Goal: Output the rows from the line containing "Click the broadcast 192.168.2.255 address" through the line containing "pyautogui.click(x=256, y=310)" as a two-column CSV with columns text and answer. Use one CSV line per row, put each value in a quoted field, and replace line breaks with spaces.

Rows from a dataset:
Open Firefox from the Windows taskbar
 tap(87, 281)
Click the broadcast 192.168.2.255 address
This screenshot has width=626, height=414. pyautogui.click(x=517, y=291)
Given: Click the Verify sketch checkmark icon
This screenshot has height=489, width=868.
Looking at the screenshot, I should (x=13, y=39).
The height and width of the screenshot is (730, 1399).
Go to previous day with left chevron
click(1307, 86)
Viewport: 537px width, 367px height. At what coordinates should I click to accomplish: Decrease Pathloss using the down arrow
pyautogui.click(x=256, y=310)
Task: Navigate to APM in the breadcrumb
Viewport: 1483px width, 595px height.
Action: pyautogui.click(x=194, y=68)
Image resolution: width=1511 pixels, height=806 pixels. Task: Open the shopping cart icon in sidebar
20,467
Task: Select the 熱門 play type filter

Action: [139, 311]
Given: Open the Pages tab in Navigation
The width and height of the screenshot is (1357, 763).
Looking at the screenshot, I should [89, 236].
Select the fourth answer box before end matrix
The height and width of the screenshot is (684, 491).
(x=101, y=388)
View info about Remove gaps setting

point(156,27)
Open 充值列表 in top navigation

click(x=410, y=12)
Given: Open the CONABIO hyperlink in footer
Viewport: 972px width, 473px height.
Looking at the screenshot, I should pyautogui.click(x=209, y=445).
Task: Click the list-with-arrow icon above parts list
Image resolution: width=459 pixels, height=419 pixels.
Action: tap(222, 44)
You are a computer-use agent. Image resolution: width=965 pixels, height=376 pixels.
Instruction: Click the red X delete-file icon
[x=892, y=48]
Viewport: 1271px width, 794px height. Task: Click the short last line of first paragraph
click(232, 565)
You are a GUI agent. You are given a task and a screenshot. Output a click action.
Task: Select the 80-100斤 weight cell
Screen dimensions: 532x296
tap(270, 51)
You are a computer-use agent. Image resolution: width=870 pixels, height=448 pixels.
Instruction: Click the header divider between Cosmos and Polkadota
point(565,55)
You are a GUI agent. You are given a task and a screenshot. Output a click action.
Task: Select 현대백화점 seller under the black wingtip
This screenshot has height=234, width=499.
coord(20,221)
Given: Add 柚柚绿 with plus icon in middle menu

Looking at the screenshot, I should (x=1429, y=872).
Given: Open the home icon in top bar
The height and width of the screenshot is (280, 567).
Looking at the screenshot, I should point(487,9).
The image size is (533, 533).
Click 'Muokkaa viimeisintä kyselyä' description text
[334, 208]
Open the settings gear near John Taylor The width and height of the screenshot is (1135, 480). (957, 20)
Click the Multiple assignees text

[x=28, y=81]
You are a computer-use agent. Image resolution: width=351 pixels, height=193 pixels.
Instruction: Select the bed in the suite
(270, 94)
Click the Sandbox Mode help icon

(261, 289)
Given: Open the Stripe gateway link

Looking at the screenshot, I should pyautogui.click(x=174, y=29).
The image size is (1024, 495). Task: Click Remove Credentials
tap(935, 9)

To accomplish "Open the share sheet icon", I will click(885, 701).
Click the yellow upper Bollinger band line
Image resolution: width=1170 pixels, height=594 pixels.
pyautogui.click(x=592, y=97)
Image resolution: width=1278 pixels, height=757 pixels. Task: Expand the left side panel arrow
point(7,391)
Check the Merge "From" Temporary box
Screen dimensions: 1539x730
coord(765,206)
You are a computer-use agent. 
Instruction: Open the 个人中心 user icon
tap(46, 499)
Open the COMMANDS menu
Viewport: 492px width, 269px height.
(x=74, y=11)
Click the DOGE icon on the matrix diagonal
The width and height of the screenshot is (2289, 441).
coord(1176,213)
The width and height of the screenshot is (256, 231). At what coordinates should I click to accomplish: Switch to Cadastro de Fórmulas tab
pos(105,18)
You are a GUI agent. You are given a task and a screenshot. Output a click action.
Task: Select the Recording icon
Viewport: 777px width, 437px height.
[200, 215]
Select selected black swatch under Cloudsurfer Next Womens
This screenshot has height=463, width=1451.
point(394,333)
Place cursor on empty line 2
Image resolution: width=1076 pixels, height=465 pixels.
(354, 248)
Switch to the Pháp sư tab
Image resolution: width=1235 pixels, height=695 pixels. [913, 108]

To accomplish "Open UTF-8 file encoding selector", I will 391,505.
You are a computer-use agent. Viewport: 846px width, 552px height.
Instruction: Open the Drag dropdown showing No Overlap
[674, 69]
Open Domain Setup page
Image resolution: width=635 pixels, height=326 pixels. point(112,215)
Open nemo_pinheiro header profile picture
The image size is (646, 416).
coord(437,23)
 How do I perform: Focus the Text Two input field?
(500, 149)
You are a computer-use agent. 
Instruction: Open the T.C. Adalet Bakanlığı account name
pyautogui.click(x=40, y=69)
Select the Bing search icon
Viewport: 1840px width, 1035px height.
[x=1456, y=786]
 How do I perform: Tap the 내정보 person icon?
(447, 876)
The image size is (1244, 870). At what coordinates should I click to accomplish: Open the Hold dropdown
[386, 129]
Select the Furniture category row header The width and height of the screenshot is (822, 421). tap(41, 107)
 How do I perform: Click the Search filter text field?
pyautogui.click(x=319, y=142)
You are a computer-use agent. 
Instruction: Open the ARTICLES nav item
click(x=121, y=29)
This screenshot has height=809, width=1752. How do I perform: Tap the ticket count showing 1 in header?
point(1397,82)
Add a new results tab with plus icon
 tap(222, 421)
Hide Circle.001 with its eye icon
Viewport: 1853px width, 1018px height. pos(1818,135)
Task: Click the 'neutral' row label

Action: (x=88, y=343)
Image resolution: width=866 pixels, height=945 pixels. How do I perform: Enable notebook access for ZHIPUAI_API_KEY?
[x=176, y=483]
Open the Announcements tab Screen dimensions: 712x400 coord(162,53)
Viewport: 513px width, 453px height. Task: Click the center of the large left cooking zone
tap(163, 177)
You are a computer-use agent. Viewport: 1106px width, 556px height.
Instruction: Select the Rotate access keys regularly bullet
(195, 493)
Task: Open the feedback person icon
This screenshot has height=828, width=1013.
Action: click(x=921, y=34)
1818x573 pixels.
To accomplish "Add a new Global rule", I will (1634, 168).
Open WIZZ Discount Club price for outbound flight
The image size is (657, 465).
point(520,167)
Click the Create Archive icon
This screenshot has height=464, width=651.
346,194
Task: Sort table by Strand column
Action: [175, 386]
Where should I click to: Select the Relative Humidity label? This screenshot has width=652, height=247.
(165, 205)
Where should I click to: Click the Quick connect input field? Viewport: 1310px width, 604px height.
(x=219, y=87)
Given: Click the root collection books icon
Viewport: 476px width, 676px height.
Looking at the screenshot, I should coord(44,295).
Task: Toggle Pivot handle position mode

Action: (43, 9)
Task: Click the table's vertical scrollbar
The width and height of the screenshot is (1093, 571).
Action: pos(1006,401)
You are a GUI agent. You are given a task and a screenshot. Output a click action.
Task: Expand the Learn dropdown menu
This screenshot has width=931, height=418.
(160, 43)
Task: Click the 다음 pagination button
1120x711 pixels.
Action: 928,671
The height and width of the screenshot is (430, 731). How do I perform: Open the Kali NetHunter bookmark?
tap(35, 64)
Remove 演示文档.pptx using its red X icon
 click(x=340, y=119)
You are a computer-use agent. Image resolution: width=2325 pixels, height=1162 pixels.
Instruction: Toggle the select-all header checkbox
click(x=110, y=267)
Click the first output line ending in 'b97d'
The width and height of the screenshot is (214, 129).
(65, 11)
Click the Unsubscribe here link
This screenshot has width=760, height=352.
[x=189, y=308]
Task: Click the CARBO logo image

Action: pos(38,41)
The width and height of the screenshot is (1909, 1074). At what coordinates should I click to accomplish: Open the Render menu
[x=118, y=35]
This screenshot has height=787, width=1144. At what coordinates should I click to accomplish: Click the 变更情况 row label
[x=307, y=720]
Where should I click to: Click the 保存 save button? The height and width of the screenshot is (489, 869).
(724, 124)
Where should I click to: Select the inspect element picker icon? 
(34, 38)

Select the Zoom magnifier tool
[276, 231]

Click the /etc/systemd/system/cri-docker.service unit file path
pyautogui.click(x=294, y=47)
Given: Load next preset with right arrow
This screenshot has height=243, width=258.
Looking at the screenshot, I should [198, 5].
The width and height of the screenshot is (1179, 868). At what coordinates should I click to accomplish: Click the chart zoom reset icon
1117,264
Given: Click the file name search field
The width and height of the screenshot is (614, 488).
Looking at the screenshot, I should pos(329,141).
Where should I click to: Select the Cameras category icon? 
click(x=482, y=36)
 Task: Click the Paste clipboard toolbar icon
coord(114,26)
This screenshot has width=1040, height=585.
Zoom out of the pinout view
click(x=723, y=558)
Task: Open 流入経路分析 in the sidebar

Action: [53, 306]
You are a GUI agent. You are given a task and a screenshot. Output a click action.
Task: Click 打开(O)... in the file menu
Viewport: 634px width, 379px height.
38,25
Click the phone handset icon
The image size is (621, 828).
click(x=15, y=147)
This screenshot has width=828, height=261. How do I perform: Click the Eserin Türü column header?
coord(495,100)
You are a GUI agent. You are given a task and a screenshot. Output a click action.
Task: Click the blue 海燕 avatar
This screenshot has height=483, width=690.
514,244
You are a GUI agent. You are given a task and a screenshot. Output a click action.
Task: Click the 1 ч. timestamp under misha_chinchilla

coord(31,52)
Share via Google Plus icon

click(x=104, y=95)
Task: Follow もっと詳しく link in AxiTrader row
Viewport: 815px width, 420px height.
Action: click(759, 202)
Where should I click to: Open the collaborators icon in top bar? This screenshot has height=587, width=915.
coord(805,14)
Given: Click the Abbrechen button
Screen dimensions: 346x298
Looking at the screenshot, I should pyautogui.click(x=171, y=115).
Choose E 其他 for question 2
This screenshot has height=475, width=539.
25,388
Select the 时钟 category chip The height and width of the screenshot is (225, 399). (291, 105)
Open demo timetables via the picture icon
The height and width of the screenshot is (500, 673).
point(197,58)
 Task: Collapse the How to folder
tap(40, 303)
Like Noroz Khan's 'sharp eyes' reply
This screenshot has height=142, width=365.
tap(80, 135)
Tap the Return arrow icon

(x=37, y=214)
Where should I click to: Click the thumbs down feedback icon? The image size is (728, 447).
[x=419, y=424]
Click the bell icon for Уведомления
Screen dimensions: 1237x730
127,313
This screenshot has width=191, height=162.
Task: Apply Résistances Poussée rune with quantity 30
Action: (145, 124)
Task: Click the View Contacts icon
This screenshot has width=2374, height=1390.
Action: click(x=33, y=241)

Solved problem:
text,answer
"Click the broadcast 192.168.2.255 address","This screenshot has width=626, height=414. pyautogui.click(x=517, y=291)"
"Given: Click the Verify sketch checkmark icon This screenshot has height=489, width=868.","Looking at the screenshot, I should (x=13, y=39)."
"The height and width of the screenshot is (730, 1399). Go to previous day with left chevron","click(1307, 86)"
"Viewport: 537px width, 367px height. At what coordinates should I click to accomplish: Decrease Pathloss using the down arrow","pyautogui.click(x=256, y=310)"